Segment Start: PROVIDED RECORDS
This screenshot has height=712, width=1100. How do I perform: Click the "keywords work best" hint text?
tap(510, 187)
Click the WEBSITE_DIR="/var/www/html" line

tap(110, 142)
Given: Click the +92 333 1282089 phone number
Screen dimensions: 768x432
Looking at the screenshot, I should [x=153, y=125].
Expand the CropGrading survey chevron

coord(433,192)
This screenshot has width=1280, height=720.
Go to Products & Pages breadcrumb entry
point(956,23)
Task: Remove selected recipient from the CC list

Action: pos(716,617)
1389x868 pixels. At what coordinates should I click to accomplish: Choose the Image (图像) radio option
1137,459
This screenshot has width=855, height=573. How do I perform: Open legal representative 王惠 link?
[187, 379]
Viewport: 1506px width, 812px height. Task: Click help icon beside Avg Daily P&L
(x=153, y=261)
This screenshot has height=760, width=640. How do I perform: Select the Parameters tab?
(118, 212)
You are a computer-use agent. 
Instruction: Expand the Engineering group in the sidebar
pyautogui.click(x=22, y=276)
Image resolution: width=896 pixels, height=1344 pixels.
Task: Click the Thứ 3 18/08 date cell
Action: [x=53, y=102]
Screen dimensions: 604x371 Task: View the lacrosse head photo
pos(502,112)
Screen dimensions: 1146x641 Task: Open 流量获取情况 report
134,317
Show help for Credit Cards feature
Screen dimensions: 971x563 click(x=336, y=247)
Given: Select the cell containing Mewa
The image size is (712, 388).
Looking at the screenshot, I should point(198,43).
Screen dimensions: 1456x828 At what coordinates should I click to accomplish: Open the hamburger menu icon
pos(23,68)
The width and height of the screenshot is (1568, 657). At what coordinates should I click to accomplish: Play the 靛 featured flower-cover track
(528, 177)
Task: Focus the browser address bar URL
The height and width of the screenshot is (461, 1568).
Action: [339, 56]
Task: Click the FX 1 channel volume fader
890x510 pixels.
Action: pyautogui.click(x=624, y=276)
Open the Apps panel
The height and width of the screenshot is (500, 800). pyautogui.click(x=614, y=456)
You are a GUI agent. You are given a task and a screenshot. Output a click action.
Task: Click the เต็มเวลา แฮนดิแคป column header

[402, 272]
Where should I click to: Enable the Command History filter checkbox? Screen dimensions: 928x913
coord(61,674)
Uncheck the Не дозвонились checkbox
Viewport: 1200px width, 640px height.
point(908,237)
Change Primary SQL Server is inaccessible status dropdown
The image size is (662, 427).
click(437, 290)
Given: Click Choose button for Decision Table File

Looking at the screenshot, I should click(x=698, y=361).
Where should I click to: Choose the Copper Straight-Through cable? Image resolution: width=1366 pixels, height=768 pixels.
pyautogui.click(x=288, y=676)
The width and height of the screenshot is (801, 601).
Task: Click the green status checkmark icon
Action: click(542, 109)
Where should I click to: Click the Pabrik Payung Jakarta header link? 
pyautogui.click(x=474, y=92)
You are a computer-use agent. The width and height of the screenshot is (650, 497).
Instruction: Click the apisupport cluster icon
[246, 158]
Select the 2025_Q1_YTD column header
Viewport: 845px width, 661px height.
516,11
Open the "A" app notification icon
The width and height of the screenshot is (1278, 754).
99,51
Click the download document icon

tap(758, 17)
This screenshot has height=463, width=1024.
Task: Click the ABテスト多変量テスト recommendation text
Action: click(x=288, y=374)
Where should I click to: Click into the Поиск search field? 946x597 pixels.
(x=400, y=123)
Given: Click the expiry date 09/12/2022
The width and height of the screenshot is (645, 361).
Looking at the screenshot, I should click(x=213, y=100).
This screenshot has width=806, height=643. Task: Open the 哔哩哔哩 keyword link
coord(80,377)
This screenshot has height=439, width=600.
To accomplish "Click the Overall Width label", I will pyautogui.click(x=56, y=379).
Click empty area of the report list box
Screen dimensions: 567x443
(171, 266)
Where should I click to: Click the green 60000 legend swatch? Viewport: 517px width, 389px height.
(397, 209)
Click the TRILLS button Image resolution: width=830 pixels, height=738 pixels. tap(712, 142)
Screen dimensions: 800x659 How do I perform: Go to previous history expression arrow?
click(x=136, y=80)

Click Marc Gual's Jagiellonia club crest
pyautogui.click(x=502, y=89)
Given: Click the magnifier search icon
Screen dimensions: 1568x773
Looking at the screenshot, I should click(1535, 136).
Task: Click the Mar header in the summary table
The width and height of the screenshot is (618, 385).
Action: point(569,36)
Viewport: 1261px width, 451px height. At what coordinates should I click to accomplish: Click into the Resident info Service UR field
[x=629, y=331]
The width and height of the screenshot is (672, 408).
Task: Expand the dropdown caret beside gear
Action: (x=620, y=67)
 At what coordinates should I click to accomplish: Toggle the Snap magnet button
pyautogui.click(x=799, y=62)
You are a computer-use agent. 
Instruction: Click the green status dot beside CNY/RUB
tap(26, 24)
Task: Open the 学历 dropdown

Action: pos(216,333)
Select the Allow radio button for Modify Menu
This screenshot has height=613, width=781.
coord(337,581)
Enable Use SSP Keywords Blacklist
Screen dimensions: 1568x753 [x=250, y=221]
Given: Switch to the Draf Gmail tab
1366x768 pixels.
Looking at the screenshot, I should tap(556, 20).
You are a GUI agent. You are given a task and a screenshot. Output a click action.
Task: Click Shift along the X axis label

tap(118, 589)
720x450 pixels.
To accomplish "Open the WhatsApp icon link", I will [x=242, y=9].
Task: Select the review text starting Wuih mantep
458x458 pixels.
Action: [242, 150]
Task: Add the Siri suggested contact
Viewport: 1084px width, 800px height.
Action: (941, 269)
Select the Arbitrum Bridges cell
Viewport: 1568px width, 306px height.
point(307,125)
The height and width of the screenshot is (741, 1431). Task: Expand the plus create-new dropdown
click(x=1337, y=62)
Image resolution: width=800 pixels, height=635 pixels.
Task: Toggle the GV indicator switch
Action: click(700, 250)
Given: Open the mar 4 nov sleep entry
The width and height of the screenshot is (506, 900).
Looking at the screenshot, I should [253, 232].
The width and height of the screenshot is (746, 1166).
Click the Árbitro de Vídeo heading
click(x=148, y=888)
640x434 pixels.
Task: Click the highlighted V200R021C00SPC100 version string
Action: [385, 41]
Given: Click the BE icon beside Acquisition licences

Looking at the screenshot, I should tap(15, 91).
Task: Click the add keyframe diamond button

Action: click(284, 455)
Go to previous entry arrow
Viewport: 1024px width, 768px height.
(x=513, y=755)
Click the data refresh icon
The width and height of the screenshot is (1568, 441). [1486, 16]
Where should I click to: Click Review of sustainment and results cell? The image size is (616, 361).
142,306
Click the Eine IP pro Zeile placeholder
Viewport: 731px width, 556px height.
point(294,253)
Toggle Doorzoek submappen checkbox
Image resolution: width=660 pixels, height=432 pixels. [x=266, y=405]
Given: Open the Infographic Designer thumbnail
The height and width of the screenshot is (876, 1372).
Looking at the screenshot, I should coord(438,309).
Segment End: PROVIDED RECORDS
#### DESCRIPTION OF THE TASK:
Look above for the line with "The height and width of the screenshot is (461, 1568)." and the line with "Select the 2025_Q1_YTD column header"; transcribe both and all lines in between, exactly, and nothing else.

#### RESPONSE AREA:
The height and width of the screenshot is (461, 1568).
Action: [339, 56]
Task: Click the FX 1 channel volume fader
890x510 pixels.
Action: pyautogui.click(x=624, y=276)
Open the Apps panel
The height and width of the screenshot is (500, 800). pyautogui.click(x=614, y=456)
You are a GUI agent. You are given a task and a screenshot. Output a click action.
Task: Click the เต็มเวลา แฮนดิแคป column header

[402, 272]
Where should I click to: Enable the Command History filter checkbox? Screen dimensions: 928x913
coord(61,674)
Uncheck the Не дозвонились checkbox
Viewport: 1200px width, 640px height.
point(908,237)
Change Primary SQL Server is inaccessible status dropdown
The image size is (662, 427).
click(437, 290)
Given: Click Choose button for Decision Table File

Looking at the screenshot, I should click(x=698, y=361).
Where should I click to: Choose the Copper Straight-Through cable? Image resolution: width=1366 pixels, height=768 pixels.
pyautogui.click(x=288, y=676)
The width and height of the screenshot is (801, 601).
Task: Click the green status checkmark icon
Action: click(542, 109)
Where should I click to: Click the Pabrik Payung Jakarta header link? 
pyautogui.click(x=474, y=92)
You are a computer-use agent. The width and height of the screenshot is (650, 497).
Instruction: Click the apisupport cluster icon
[246, 158]
Select the 2025_Q1_YTD column header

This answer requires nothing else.